Any sexual encounter is subject to self-delusion, and that's when it turns out well. Sexual lies may be the most common form of lying in the U.S., after "that hat looks good on you" and "let's have lunch." Even the most scientific sex surveys are subject to criticism for the inherent unreliability of people's recounting of their sexual experiences. In the massive 1994 study Sex in America: A Definitive Survey, the authors conjecture that men may exaggerate or women may understate the number of sex partners they have had. At a routine level, men lie to get women in bed ("you're beautiful," "my wife doesn't understand me"), lie when they are there (witness the hilarity that greets Jim Carrey's "I've had better" to a postcoital inquiry in the movie Liar Liar), and lie afterward ("I'll call you in the morning").

When there's no happily ever after, revisionism can really set in. What was ill-advised can in retrospect look involuntary. If you meant not to, wished you hadn't, know you shouldn't have, you can rationalize saying you didn't and not think of yourself as a liar. Some forms of withholding information are sanctioned. Alcoholics Anonymous, which otherwise insists on brutal honesty, allows an exception for not telling your spouse about affairs. Annulment, when an applicant says he lacked due discretion to enter into marriage, is a form of sanctified lying about sex.

By stalling the case until after the '96 election, Bob Bennett, Clinton's attorney, won the crucial political war at the lesser cost of losing before the Supreme Court. If the case isn't dismissed, the President's best hope now is that Jones is indeed in it for the money and that he can give her a small enough amount not to look like a payoff yet enough to fortify her against the wishes of her political supporters, for whom airing the charges is the goal. And who thinks the truth will actually ever be known? While it is hard to believe Jones is making it all up, it is not at all hard to believe that in the hands of right-wing zealots, rabid Clinton haters and a local lawyer who got a piece of any subsequent television, movie or jeans deals, she became a lot more emotionally distressed than she was at the time. It is just as hard to believe Clinton when he says nothing happened in the hotel, although when he denies her story in its possibly embellished form, he may have stumbled onto the truth.

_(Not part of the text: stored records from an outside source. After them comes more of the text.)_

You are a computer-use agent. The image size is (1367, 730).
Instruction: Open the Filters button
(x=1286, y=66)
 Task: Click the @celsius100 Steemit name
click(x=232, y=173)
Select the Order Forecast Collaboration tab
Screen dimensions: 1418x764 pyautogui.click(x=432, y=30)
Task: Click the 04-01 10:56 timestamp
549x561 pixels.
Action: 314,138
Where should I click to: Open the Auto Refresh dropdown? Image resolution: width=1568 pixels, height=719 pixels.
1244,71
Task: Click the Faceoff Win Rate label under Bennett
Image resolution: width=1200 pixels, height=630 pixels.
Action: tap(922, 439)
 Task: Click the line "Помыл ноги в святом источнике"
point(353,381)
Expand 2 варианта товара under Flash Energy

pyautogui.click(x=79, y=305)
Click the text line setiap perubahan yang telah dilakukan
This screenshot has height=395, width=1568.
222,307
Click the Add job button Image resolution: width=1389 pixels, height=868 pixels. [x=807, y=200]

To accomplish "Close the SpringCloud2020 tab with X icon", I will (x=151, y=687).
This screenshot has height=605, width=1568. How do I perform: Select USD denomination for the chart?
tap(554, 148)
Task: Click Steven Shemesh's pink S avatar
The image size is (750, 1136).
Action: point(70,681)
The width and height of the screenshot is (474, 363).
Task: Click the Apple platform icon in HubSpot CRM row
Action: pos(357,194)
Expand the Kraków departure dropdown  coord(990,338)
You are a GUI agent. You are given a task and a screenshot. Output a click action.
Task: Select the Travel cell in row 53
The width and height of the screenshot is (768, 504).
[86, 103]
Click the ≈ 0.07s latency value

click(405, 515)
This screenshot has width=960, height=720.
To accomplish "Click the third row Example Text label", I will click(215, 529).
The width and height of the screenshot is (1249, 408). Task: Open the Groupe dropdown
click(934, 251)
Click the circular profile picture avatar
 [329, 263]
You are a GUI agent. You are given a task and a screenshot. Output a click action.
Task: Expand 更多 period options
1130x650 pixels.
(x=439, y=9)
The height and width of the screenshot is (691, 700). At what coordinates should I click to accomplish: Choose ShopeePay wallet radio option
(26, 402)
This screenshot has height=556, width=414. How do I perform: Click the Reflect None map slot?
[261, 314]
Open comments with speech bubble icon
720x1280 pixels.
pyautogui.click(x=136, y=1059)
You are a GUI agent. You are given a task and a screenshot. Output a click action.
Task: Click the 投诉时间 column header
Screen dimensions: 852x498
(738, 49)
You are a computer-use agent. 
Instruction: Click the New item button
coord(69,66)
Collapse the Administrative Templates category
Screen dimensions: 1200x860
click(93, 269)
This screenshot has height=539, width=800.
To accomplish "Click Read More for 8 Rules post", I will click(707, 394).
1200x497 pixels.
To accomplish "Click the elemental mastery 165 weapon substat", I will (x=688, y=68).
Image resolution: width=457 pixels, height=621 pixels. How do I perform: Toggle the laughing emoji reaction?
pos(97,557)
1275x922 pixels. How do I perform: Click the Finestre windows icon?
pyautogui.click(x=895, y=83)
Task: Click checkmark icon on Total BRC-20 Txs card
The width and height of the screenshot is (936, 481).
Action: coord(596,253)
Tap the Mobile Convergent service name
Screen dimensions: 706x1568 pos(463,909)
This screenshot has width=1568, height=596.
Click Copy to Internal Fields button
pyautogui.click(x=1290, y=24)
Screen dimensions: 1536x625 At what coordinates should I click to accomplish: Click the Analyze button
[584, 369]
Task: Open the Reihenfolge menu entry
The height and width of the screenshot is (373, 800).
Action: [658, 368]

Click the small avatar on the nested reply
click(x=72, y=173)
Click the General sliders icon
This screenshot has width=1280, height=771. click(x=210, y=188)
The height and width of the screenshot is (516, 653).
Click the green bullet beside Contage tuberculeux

The state trooper who places Clinton at the scene also says Jones emerged unshaken and hopeful of being the Governor's girlfriend. On the other side, six of her friends back her account. According to a TIME/CNN poll at the beginning of the year, 37% of the respondents believed Bill Clinton, 29% Paula Jones and 34% were not sure, which is unlikely to change. We've been building to this sexual peak for decades, through scandals concerning bold-type names from stage, screen and sports, Congressmen, Senators and presidential candidates. And now, live from the capital, it's the President. As the ultimate celebrity trial goes forward, there's little hope of truth and every chance we'll all be diminished. As for nuclear disarmament, never mind. We're busy with sex over here.